Neelakantha Bhanu Prakash is known in India as the "world's fastest human calculator."

(CNN)What's 869,463,853 times 73?

While the average person would still be reaching for their calculator, 20-year-old Neelakantha Bhanu Prakash already has the answer.
It's 63,470,861,269 and it takes just 26 seconds for Bhanu, known in India as the "world's fastest human calculator," to work it out in his head.
    According to the Limca Book of Records -- India's equivalent to Guinness World Records -- Bhanu's mind processes numbers at an average speed of 12 per second, around 10 times faster than a regular brain.
    Bhanu says he's able to make such complex calculations at breakneck speed through "structured practice."
    "Let's say I am doing a multiplication of 8,763 multiplied by eight," he says. "I'll probably multiply: 8,000 by eight which is 64,000, 700 by eight which is 5,600, 60 by eight which is 480, three by eight is 24. And I add all of these. But this requires the human brain to remember all this.
    "The methods which I use are very similar to general methods but certain things -- basically (it's) brain optimization. I optimize my methods and make them better than before.
    "At the end of the day whatever I call my methods, sometimes it just happens. There's a certain process, obviously, but since you have trained your brain, it just happens."
    On August 15, Bhanu, from Hyderabad in India's southern Telangana state, became the first Asian to win gold at the Mental Calculation World Championship at the Mind Sports Olympiad (MSO) in London.
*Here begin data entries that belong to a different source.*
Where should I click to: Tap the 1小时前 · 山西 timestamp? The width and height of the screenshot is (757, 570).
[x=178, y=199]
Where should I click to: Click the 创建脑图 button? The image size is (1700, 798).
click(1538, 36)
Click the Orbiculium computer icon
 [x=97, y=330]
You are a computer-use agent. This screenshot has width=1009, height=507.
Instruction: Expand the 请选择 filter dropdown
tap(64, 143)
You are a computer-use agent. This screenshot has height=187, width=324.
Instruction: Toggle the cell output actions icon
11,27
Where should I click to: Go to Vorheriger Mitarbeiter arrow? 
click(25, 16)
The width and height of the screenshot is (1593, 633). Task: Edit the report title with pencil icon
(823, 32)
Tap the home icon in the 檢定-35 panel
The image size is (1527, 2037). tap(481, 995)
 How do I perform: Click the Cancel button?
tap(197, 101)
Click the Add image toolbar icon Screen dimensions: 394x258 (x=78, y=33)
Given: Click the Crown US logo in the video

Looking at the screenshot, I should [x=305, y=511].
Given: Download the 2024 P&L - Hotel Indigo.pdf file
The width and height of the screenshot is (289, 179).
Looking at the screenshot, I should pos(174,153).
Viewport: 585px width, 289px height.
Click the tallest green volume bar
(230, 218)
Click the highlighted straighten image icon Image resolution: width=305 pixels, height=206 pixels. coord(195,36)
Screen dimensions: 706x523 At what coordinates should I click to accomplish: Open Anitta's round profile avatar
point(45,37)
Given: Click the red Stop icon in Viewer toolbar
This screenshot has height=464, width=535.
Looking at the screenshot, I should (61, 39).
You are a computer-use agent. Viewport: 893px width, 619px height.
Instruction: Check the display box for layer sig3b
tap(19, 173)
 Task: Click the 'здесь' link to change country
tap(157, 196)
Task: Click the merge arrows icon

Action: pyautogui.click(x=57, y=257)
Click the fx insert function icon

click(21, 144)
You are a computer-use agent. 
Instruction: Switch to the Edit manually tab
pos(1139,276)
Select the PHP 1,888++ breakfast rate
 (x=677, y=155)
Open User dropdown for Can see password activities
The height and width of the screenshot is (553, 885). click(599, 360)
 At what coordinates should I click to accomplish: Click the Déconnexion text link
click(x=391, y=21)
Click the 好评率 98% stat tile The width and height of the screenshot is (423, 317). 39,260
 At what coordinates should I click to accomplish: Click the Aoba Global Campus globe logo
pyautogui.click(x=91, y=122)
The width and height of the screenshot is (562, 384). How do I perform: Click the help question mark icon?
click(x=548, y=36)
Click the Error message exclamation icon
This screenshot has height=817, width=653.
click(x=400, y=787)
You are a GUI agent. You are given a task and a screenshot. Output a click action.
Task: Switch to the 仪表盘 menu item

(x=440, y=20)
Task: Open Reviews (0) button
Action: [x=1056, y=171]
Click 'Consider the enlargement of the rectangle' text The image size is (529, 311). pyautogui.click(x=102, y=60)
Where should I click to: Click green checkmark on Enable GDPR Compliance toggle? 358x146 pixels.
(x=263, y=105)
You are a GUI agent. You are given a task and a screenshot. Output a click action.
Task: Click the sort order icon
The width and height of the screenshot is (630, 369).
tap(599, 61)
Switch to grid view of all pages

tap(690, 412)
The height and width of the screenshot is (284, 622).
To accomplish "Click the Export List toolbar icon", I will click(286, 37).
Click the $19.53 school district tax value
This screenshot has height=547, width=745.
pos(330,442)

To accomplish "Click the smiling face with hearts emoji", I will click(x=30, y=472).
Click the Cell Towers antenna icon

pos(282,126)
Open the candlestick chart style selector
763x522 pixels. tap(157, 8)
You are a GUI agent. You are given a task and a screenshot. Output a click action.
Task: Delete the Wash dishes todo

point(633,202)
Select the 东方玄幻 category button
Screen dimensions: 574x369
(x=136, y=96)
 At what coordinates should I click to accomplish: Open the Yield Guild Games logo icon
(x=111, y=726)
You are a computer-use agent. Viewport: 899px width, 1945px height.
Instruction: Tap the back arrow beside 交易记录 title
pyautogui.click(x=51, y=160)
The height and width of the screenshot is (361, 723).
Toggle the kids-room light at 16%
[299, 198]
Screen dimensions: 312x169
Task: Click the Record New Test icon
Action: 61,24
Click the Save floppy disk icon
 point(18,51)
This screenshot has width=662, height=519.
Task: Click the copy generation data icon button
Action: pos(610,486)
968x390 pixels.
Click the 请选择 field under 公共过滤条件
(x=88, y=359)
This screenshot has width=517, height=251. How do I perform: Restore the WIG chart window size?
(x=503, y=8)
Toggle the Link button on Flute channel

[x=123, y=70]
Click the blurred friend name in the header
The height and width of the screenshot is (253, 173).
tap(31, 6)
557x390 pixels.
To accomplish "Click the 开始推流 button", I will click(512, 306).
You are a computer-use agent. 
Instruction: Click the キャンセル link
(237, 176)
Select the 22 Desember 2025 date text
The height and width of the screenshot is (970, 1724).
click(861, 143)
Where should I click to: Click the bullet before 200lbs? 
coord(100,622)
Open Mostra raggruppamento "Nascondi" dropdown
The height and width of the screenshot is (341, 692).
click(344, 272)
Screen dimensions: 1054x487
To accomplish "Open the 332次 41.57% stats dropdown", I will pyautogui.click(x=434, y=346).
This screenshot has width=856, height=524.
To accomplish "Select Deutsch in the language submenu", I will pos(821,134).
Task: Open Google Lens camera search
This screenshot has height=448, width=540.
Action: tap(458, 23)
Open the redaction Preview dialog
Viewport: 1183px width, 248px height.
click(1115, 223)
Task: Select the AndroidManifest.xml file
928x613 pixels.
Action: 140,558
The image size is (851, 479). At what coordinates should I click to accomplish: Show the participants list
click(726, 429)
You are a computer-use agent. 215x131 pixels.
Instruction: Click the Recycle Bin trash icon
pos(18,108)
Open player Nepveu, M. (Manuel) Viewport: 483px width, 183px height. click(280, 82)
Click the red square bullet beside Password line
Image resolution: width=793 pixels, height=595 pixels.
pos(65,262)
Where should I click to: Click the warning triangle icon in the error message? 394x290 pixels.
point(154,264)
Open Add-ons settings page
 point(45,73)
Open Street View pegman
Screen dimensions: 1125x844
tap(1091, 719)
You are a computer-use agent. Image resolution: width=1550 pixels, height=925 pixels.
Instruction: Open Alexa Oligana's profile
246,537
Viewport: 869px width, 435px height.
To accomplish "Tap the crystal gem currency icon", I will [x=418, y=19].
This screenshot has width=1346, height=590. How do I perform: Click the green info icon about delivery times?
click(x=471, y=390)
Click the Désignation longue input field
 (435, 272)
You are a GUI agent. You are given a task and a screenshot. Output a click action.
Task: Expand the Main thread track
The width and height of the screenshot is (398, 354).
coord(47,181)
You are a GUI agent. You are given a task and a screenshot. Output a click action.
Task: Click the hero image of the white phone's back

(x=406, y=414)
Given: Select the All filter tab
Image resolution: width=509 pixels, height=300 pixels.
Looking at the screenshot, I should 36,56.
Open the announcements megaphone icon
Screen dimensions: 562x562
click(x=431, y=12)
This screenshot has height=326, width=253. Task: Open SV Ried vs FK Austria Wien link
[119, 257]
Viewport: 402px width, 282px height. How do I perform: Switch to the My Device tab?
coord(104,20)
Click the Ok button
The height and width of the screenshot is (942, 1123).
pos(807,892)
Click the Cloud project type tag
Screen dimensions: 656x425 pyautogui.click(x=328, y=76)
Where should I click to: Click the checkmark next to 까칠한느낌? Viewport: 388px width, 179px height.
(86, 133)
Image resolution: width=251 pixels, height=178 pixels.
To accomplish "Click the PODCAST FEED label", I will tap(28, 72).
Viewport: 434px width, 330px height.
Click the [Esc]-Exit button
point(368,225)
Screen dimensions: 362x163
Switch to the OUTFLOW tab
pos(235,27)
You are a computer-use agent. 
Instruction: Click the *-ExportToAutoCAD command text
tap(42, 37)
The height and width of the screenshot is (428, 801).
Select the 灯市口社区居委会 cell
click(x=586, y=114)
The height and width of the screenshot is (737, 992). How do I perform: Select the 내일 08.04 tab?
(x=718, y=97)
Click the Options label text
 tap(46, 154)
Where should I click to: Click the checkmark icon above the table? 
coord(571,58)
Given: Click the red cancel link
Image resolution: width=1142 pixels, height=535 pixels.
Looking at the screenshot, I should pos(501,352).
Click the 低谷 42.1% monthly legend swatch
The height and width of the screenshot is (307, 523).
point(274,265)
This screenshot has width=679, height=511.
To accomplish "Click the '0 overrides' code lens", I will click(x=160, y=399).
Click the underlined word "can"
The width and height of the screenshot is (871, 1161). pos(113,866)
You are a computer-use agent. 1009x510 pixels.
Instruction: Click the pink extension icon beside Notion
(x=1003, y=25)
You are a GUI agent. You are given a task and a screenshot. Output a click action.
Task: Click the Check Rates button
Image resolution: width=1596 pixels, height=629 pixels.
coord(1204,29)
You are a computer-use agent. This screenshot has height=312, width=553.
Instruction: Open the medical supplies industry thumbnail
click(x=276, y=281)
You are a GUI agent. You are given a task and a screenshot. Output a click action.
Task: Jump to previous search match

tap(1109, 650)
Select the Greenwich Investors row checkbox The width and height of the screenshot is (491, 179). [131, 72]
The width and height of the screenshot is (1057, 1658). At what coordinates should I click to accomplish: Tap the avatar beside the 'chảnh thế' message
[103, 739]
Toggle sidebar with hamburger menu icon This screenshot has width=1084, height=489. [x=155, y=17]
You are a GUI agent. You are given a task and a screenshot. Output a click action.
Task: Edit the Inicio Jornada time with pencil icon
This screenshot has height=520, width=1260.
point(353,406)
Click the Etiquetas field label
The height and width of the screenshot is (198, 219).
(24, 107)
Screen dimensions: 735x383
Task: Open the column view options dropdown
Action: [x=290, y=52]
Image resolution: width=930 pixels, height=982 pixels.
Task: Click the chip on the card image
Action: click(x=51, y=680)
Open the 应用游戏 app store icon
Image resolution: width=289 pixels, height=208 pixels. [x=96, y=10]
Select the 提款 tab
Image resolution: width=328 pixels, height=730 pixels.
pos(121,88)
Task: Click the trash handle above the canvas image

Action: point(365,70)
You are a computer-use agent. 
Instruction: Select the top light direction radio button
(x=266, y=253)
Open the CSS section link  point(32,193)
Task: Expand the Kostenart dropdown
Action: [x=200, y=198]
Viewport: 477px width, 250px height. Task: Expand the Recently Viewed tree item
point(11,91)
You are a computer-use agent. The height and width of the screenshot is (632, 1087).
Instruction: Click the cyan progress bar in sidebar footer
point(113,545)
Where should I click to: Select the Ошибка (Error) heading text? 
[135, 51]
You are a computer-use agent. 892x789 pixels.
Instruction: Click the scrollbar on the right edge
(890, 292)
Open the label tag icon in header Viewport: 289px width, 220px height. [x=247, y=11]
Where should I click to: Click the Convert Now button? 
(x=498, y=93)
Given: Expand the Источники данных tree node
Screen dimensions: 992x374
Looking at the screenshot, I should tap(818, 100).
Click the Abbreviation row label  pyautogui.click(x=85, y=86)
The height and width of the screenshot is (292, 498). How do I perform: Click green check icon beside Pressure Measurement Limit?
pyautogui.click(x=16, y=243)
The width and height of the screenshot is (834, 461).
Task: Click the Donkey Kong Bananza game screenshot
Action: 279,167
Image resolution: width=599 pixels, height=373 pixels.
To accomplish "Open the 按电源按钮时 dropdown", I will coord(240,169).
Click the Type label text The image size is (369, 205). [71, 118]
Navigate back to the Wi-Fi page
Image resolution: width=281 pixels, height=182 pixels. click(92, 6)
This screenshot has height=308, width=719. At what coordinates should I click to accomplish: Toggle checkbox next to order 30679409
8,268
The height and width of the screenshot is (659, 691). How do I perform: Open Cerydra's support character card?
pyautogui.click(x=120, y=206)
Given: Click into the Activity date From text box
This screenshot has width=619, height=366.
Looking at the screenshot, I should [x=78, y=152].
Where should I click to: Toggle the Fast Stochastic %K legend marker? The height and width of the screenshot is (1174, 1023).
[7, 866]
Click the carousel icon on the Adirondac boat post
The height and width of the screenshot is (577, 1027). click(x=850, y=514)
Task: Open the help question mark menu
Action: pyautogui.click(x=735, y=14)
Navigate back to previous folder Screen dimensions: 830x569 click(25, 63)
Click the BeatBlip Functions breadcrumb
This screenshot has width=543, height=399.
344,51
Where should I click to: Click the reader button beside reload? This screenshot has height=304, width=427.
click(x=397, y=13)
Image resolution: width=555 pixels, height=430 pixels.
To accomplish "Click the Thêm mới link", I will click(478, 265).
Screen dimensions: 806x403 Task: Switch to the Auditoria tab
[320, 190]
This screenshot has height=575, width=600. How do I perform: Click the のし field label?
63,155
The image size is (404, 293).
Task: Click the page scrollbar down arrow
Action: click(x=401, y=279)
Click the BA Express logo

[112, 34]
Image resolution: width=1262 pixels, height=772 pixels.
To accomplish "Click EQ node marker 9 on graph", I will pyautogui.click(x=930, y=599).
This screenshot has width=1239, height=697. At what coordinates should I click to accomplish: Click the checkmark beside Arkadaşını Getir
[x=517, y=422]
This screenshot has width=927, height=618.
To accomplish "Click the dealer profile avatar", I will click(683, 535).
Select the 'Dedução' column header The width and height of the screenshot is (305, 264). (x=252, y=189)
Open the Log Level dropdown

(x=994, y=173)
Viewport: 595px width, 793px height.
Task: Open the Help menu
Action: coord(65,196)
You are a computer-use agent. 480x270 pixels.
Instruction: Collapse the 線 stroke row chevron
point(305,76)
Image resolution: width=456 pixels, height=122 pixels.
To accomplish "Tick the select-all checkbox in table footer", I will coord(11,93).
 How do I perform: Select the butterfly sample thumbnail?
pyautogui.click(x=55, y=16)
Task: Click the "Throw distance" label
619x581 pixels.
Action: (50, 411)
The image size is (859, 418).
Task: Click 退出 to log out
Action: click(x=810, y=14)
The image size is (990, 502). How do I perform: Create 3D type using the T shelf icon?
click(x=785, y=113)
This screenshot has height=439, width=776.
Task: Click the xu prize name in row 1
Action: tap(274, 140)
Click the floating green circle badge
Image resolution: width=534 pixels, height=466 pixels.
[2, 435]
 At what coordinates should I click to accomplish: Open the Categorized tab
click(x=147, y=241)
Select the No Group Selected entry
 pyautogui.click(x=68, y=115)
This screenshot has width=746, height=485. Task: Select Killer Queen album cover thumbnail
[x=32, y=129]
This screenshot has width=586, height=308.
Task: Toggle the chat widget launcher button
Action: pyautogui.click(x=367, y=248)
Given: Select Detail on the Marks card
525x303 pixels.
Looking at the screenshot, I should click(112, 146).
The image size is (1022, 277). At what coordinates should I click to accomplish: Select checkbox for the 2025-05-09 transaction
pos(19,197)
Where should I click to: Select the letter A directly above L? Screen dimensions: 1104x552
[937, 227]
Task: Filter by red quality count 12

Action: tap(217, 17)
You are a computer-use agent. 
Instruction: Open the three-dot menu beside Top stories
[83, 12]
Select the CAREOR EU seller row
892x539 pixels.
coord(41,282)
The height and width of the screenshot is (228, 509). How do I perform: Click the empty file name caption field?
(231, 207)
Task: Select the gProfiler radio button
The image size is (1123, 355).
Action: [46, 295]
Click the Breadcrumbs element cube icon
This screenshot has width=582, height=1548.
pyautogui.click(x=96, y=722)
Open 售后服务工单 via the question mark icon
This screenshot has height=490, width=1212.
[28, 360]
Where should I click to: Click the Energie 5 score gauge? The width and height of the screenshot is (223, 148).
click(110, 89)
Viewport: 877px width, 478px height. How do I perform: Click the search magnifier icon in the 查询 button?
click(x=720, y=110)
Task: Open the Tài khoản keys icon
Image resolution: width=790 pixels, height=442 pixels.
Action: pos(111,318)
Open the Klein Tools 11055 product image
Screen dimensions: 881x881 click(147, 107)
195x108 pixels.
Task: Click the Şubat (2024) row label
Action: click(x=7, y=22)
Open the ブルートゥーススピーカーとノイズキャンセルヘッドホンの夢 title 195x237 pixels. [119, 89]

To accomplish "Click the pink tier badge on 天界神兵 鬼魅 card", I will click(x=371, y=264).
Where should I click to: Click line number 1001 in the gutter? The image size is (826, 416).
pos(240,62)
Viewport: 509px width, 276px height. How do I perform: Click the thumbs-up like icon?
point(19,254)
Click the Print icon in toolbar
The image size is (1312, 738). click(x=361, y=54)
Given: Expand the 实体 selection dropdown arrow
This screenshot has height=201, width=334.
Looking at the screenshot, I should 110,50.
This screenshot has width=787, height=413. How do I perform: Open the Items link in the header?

He's also the first non-European winner in the event's 23-year history.
    In his competition debut, Bhanu beat 29 opponents from 13 countries to take the gold -- his speed so extraordinary that judges made him jump through extra hoops and solve more calculations to confirm his accuracy.
    Just don't call him a prodigy.
    "Definitely not, because I find the word 'prodigy' a little troubling as it just doesn't capture the efforts and experience, it's just a state that's obtained out of nowhere," Bhanu says, stressing that his extraordinary mathematical ability didn't come easily.
    In fact, it could have all been very different.
    Bhanu, aged 10, poses with his haul of math tournament trophies in 2010.

    Life-threatening injury

    In 2005, aged 5, Bhanu fell from his cousin's scooter when it was hit by a truck, banging his head on the road.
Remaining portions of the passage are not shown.